Zero Standing Privilege (ZSP) has emerged as a critical strategy for reducing risk and improving security in development environments. With ever-increasing attack surfaces and targeted threats, static permissions and always-on access are no longer acceptable. Development teams need a better way to secure sensitive systems while maintaining productivity. This is where Zero Standing Privilege steps in—a principle that enforces just-in-time access, eliminating unnecessary risks from standing access.
In this blog post, we’ll address what ZSP means, why development teams should implement it, and how it reshapes security without obstructing workflows. We’ll also walk through actionable steps to adopt this model effectively.
What is Zero Standing Privilege?
Zero Standing Privilege means no user or application has default, ongoing access to sensitive resources. Instead, access is granted on a temporary, as-needed basis. This model ensures permissions expire automatically after use, preventing stagnant access paths that attackers can exploit.
For development teams, ZSP ensures that developers, CI/CD pipelines, and automated processes only access resources when absolutely necessary. Unlike traditional models where permissions might remain indefinitely—even when no longer required—ZSP demands active workflows be tied to time-limited privileges.
Why Development Teams Should Embrace Zero Standing Privilege
1. Mitigates The Risks of Breached Credentials
Breached credentials are one of the most common ways attackers infiltrate systems. If a developer’s access credentials or tokens are compromised, standing privileges can act as an open door to critical systems. With ZSP, even if attackers obtain credentials, they quickly become useless due to automated privilege expiration.
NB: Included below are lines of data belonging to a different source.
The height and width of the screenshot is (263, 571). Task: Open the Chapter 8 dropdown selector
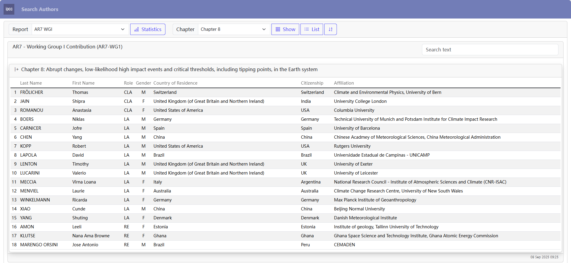click(234, 29)
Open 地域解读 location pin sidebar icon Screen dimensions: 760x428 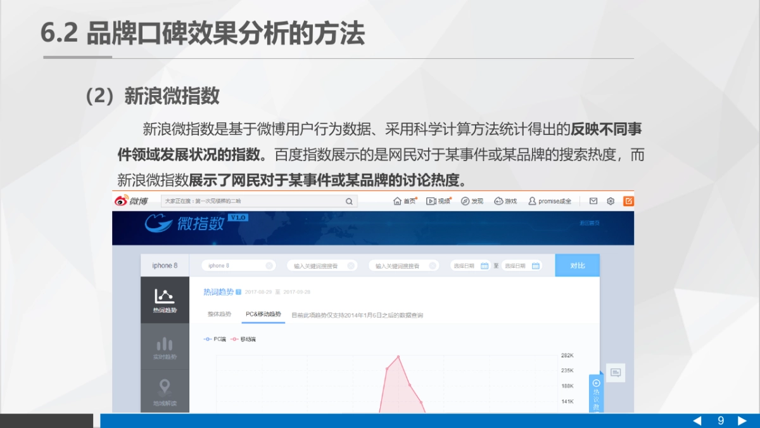(x=163, y=390)
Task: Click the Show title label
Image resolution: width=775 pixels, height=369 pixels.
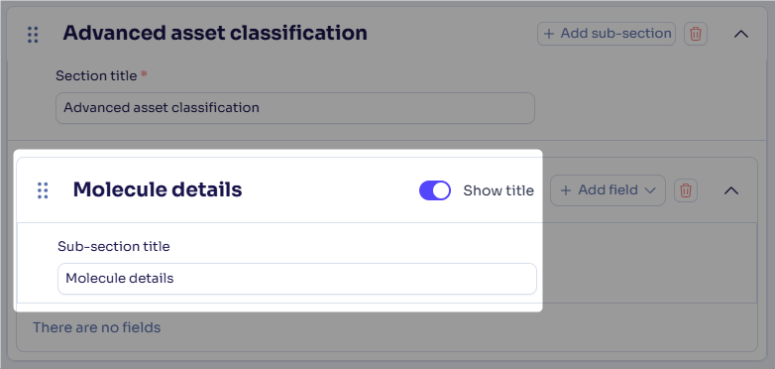Action: 498,190

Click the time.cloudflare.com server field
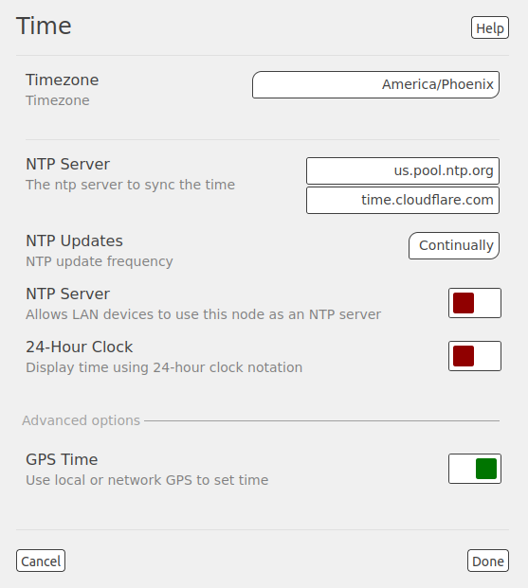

2. Limits Scope for Insider Threats
By removing standing privileges, even trusted insiders can only access sensitive resources when performing specific tasks. This significantly reduces the likelihood of malicious insiders—or even human error—doing damage.
3. Aligns with DevSecOps Best Practices
Development teams adopting a DevSecOps mindset aim to build security directly into their workflows. ZSP fits perfectly with this vision. By integrating access controls into automated processes, development teams can enforce security without manual gatekeeping, keeping deployments fast while maintaining compliance.
4. Protects Infrastructure Across CI/CD Pipelines
Modern CI/CD pipelines connect a wide range of tools, APIs, and environments. ZSP ensures automation only accesses secrets, environment configurations, or production resources during specific build or deployment phases—no more lingering permission sets that can be misused during downtime.